Proof. We first claim that the degree 2 polynomials x _i cannot have a non-trivial common zero. Suppose they have a non-trivial common zero. Then, as given in Proposition 4.17, there exists a subgroup inclusion $ i:\mathbb{Z}_2\hookrightarrow (\mathbb{Z}_2)^l $ such that $ i^*(x_i)=0 $ for each i. Let $ (E^{r,s}_n,d_n) $ and $ (\tilde{E}^{r,s}_n,\tilde{d}_n) $ be the Serre spectral sequences associated with the Borel fibrations $ X\hookrightarrow X/G\to BG $ and $X\to X/\mathbb{Z}_2\to B\mathbb{Z}_2 $, respectively. Note that the system of local coefficients is trivial in both the cases. The map $ f^*=i^*\otimes id: E_2^{r,s}\to \tilde{E}_2^{r,s} $ commutes with the differentials. As discussed above, the only possible non-zero differentials are given by $ d_2(a_i) $ and $ \tilde{d}_2(a_i) $. For the latter, observe that

\begin{equation*} \tilde{d}_2(a_i)=\tilde{d}_2(f^*(a_i))= f^*(d_2(a_i))=0. \end{equation*}

Therefore, the spectral sequence $ \tilde{E}^{r,s}_n $ collapses at the E ₂ page. This contradicts the fact that $ H^*(X/\mathbb{Z}_2;\mathbb{Z}_2) $ is finite dimensional. Hence, the degree 2 polynomials x _i cannot have a non-trivial common zero. Then part (a) of the theorem follows from Proposition 4.16.

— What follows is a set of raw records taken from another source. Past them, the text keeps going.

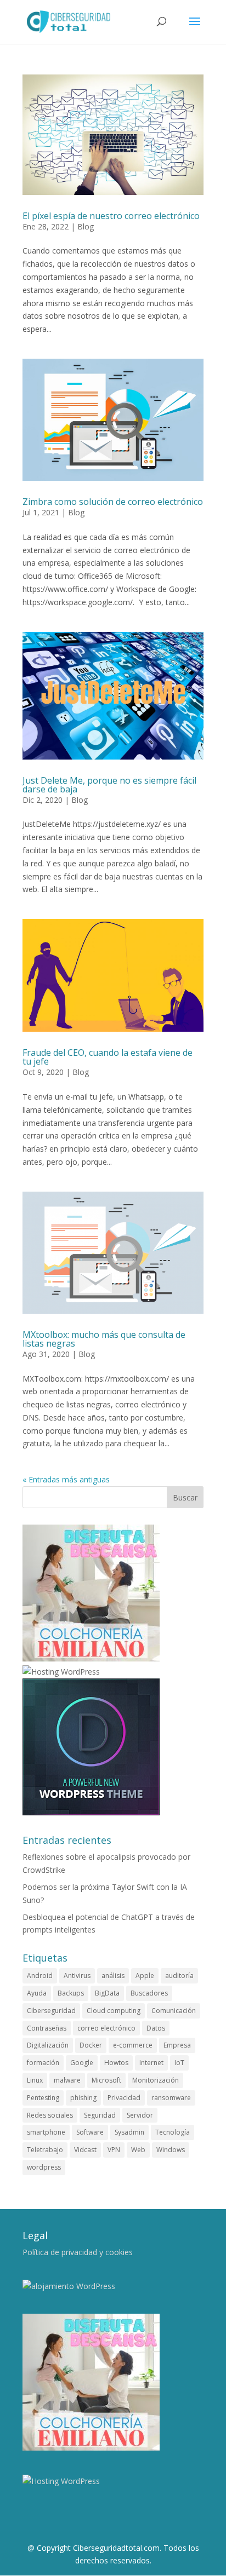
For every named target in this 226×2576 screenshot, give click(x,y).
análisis (113, 1975)
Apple (144, 1975)
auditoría (179, 1975)
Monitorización (155, 2080)
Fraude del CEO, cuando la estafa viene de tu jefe (107, 1056)
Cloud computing (113, 2010)
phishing (83, 2097)
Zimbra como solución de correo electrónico (112, 502)
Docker (91, 2045)
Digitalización (48, 2045)
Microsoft (106, 2080)
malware (67, 2080)
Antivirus (77, 1975)
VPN (114, 2149)
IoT (179, 2062)
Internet (151, 2062)
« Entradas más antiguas (66, 1479)
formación (43, 2062)
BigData (107, 1993)
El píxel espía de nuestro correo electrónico (111, 216)
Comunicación (173, 2010)
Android (40, 1975)
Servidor (140, 2115)
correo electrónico (106, 2028)
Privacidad (124, 2097)
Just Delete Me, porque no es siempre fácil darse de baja (109, 784)
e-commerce (132, 2045)
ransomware (171, 2097)
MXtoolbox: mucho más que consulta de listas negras (103, 1339)
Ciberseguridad (51, 2010)
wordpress (44, 2167)
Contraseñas (46, 2028)
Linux (35, 2080)
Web (138, 2149)
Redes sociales (50, 2115)
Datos (155, 2028)
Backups (71, 1993)
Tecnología (172, 2132)
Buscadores (149, 1993)
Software (90, 2132)
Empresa (177, 2045)
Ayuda (37, 1993)
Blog (85, 226)
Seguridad (100, 2115)
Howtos (116, 2062)
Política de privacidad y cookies (77, 2252)
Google (81, 2062)
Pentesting (43, 2097)
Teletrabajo (45, 2149)
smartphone (46, 2132)
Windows (170, 2149)
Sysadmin (129, 2132)
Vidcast (85, 2149)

For part (b), we observe that if all of the odd m _i’s are of the form $ 4k_i+1 $, then the ideal $ \mathcal{I} $ is invariant under the action of Steenrod algebra by Proposition 4.19. Since the polynomials x _i cannot have a non-trivial common zero, applying Proposition 4.18, we obtain the result.